Da quando è cominciata la pandemia, quella delle cartelle esattoriali è una delle problematiche più pressanti. Se non si rispetta la scadenza dell’ennesima proroga ci saranno conseguenze gravi.

Ci sono state numerose proroghe alla scandeza della pace fiscale negli ultimi anni. La pandemia ha reso molto difficile per i debitori dello Stato restituire normalmente i debiti arretrati, tanto che sono stanti necessari numerosi rimandi per permettere loro di resituire il denaro nella maniera più agevolata possibile. Questo, tuttavia, non ha funzionato. Nonostante l’ultima proroga ponesse il limite del pagamento delle rate arretrate della Rottamazione ter e del Saldo e Stralcio al 14 dicembre 2021, sono molti quelli che non sono risciti a pagare entro quella data. Il mancato pagamento entro le date prevista sono tuttavia un problema anche per i debitori, che si ritroveranno ad essere costretti a pagare con le cattive.

Al decadimento della Pace Fiscale, con il mancato pagamento delle rate arretrate del debito secondo la definizione agevolata, si incorre in sanzioni molto pesanti.
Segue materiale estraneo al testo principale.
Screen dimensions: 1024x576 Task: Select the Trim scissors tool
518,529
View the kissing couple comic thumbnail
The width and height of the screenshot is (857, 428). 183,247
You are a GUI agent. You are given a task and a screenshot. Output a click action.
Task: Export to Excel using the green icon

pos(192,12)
Lo Stato, tramite l’Agenzia delle Entrate Riscossione, ha la possibilità, secondo la legge, di costringere i debitori a pagare, con strumenti estremi come le azioni di recupero. Queste sono previste dalla normativa per far si che chi si è indebitato con lo Stato in qualsiasi modo (tasse non pagate, multe arretrate, ecc) sia costretto a restituire i soldi. Strumenti di questo tipo partono nel caso in cui il debitore salti una rata da pagare, ma anche nel caso in cui il pagamento sia insufficiente o in ritardo.
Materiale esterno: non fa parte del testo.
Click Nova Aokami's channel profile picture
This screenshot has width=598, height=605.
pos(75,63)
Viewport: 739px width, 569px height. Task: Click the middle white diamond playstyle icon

Uno degli strumenti più temuti è il pignoramento verso terzi. Questo consente allo Stato di mettere le mani direttamente nel conto corrente del contribuente debitore. Questo può significare il pignoramento dello stipendio, della pensione o di beni materiali del debitore in possesso di terzi. Ogni rata ha una data di scadenza precisa per essere pagata, a cui, tuttavia, vengono aggiunti 5 giorni di tolleranza. Il DL Sostegni prevede inoltre il condono delle cartelle che abbiano questi requisiti:

  • di importo fino a 5.000 euro;
  • relative agli anni 2000 – 2010;
  • appartenenti a debitori che nel 2019 hanno avuto un reddito fino a  30.000 euro.